No balanço final, mesmo com o resultado ainda pequeno no interior, há uma valorização da importância do trabalho lá e das novas frentes se abrindo. Garantimos a preservação de nossa posição na direção estadual e cumprimos a meta esperada na capital. A par de alguns esforços decisivos em alguns setores, devemos admitir que a atuação de boa parte do nosso grupo no PED em Fortaleza revelou-se dispersa, desorganizada e ineficiente. Mesmo assim, cumprindo em torno de 60% da meta estabelecida pela chapa, nos mantivemos com um saldo razoável, frente ao quadro geral de quebras em todas as forças.

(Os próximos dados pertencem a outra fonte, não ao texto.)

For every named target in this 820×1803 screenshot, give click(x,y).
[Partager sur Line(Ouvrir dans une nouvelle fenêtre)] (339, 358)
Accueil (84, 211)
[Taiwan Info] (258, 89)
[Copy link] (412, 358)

Diante desse quadro, como devemos atuar?

O PT segue sendo a grande referência para a massa trabalhadora. Mais do que isso, as políticas diferenciadas emanadas dos governos populares, em especial do governo Lula, atingem milhões de pessoas. Isto é, a ascensão social de parte significativa do mundo do trabalho passa por políticas governamentais, operadas por dirigentes identificados com a insígnia petista. A esquerda tem que ter em mente, em que pesem desconfianças setorizadas, que as famílias e círculos de convivência do povo trabalhador, estão em contato permanente com o imaginário e a materialidade das inversões de prioridades que tem a cara do PT como norte político.

Reconhecer isso, por outro lado, não pode corresponder à perca do senso crítico. Os limites reformistas das medidas compensatórias estão evidentes, pois não permitem o acúmulo de forças para a luta emancipatória do proletariado e se restringem ao endeusamento populista das celebridades e à reprodução indefinida no poder.

Se a melhoria das condições gerais de vida do povo podem resultar no aumento do conservadorismo, na medida em que desejam manter a melhoria no seu patamar de sobrevivência, contraditoriamente, aumenta a insatisfação e a consciência de classe, ao se depararem com os limites das possibilidades capitalistas. Assim sendo, cabe, ou caberia, ao partido de trabalhadores(as) não abrir mão da disputa de hegemonia ideológica e a organizar o meio popular para a intensificação da combatividade em torno de bandeiras concretas, como por exemplo: a redução da jornada de trabalho sem redução salarial, a implantação do piso docente e pela equiparação das aposentadorias.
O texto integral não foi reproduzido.